White House Press Secretary James Brady was shot in the head, suffering brain damage that continued to affect him until his death in 2014. Secret Service Agent Timothy McCarthy was hit in the abdomen attempting to shield President Reagan, but recovered from the wound. Washington D.C. Police Officer Thomas Delahanty was shot in the neck and fell next to Brady. Delahanty's bullet ricocheted off his spinal cord which caused permanent nerve damage to his left arm, forcing him to retire early.

A number of strange occurrences came about from this incident as well. Then Vice President, George H Bush, was flying over Texas in Air Force Two for an engagement in Fort Worth when he received word of the assassination attempt.
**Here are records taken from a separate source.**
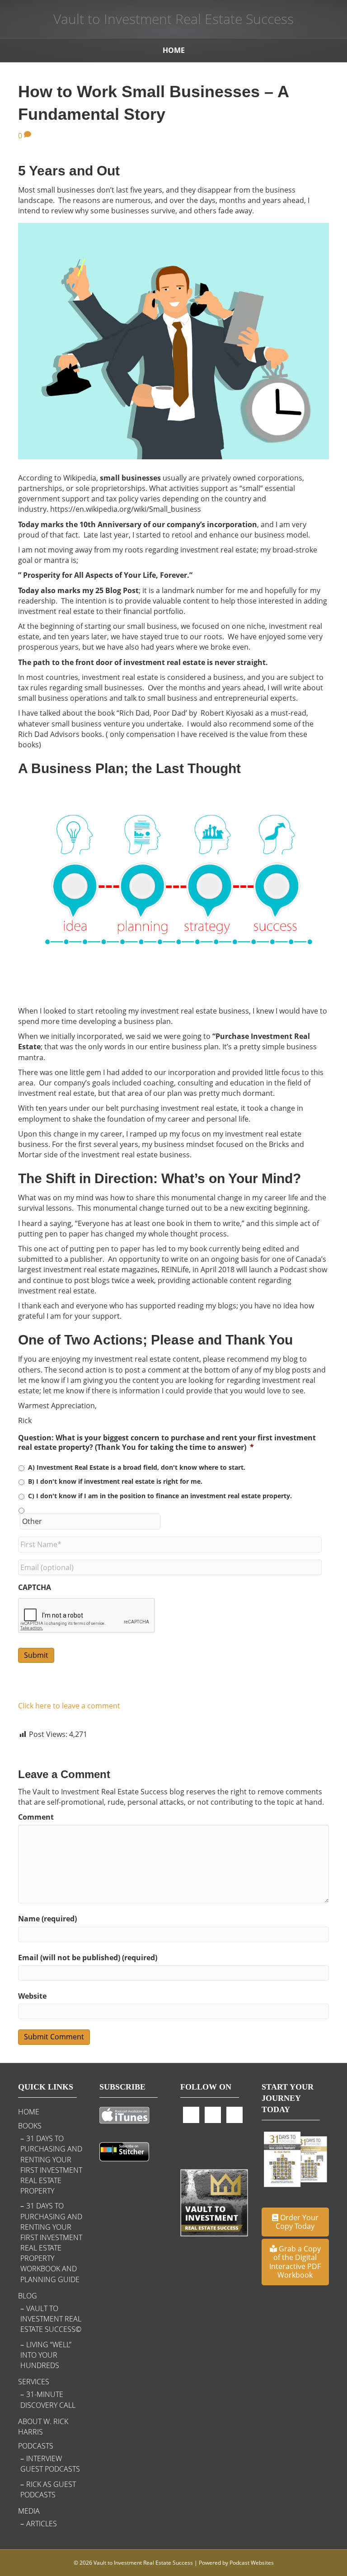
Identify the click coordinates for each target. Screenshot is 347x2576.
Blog (27, 2296)
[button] (295, 2222)
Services (33, 2382)
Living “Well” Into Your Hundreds (45, 2355)
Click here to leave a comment (69, 1706)
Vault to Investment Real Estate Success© (50, 2318)
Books (30, 2126)
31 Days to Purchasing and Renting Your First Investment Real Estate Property (51, 2164)
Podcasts (35, 2446)
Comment (36, 1817)
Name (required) (47, 1919)
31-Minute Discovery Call (47, 2399)
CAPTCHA (34, 1587)
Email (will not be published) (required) (87, 1958)
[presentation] (86, 1615)
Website (32, 1996)
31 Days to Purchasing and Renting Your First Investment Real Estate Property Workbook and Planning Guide (51, 2242)
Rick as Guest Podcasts (48, 2489)
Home (174, 50)
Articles (41, 2524)
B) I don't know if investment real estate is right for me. (115, 1481)
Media (29, 2511)
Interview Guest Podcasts (50, 2463)
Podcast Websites (252, 2563)
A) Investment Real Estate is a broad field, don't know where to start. (136, 1467)
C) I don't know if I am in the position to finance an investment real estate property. (160, 1495)
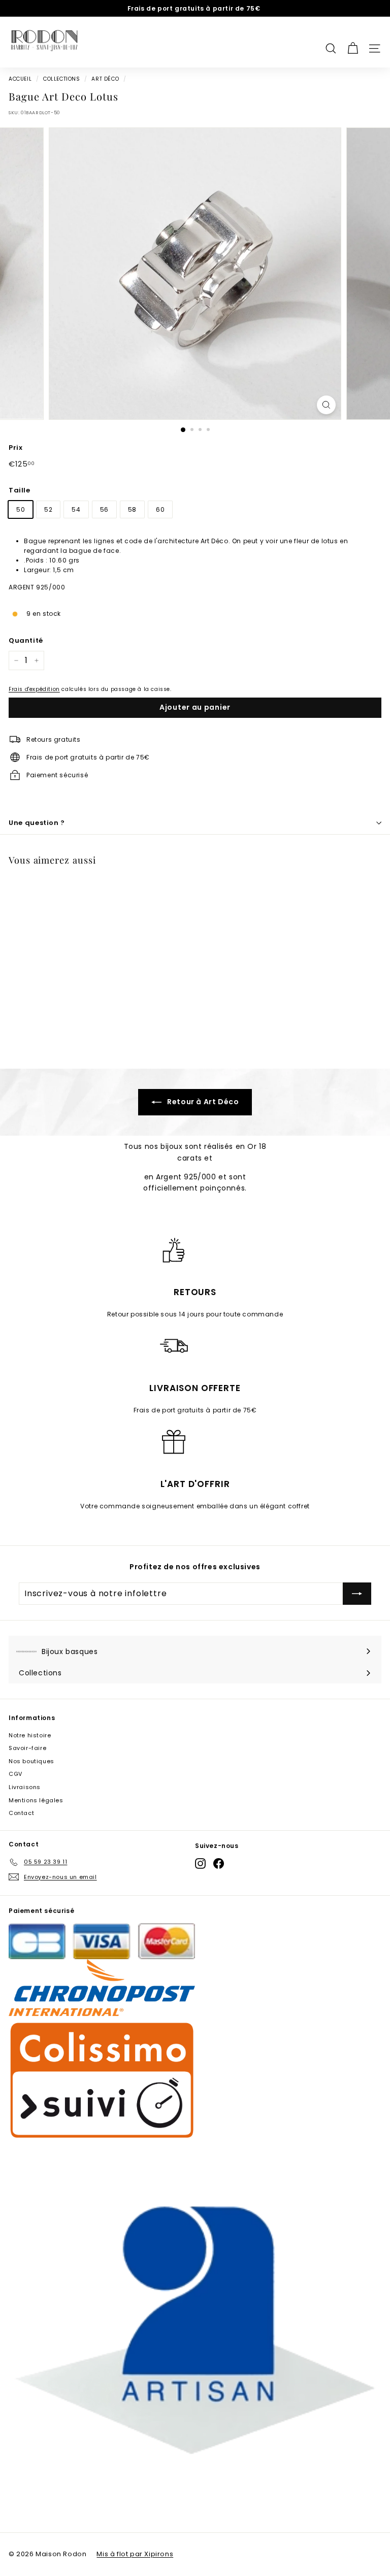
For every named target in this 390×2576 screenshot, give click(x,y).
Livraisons (25, 1787)
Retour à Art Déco (202, 1102)
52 (48, 509)
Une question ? (37, 823)
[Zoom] (326, 404)
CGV (15, 1774)
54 (76, 509)
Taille (19, 490)
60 (160, 509)
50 (20, 509)
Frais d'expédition (34, 689)
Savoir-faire (27, 1748)
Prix (15, 447)
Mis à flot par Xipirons (134, 2554)
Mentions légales (36, 1800)
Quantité (26, 640)
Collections (61, 79)
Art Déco (105, 79)
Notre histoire (30, 1735)
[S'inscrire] (357, 1593)
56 (104, 509)
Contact (21, 1813)
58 (132, 509)
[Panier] (353, 42)
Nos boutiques (31, 1761)
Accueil (20, 79)
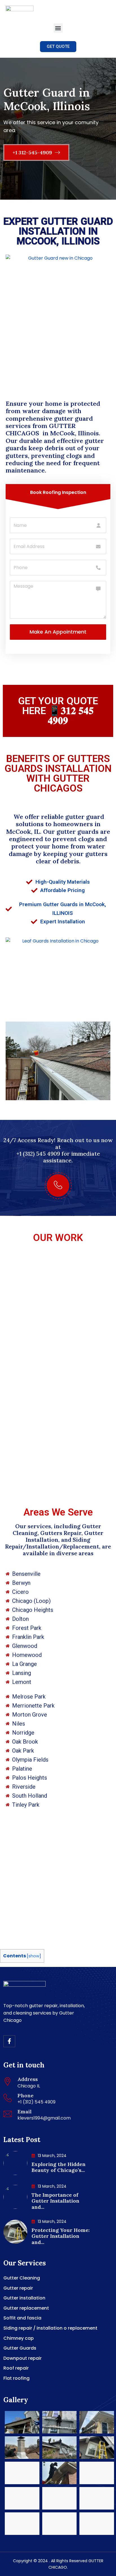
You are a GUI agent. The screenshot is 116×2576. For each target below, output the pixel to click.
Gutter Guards (19, 2348)
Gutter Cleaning (21, 2278)
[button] (58, 28)
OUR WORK (58, 1238)
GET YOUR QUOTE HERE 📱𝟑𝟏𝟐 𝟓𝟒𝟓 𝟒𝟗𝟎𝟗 (58, 711)
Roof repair (16, 2368)
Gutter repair (18, 2288)
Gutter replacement (26, 2308)
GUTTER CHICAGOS (41, 429)
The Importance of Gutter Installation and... (55, 2201)
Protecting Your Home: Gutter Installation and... (61, 2236)
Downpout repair (22, 2358)
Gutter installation (24, 2298)
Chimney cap (18, 2338)
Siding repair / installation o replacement (50, 2328)
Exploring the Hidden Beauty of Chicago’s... (59, 2167)
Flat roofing (16, 2378)
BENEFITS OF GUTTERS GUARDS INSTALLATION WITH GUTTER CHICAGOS (58, 773)
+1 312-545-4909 (33, 152)
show (33, 1956)
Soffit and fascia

Due to the confusion of the incident, he was informed that President Reagan had not been shot and he continued on to his engagement. After it was over, he learned that the president had not only been shot, but might not survive. Hurriedly refueling, Bush took Air Force Two back to Washington D.C., while keeping in contact on the secured phone of the time. Unfortunately, it was later learned that the phone on Air Force Two was not secure (no one knows why) and the conversations could have been picked up by anyone.

Sending a note (which supposedly stated, "Get off the stage.') to the assistant press secretary who was informing the press of what happened, Secretary of State Alexander Haig took over the podium, stating to the press "I am in control here." He had erroneously stated that he was third in line for the presidency, when in reality he was fifth. This later caused him to backtrack to say what he meant was the government had control. As it turned out, President Reagan was never relinquished of his position.

Oddly, where the news originally thought Reagan had not been shot, they also erroneously thought James Brady had died. Both errors were corrected in later news.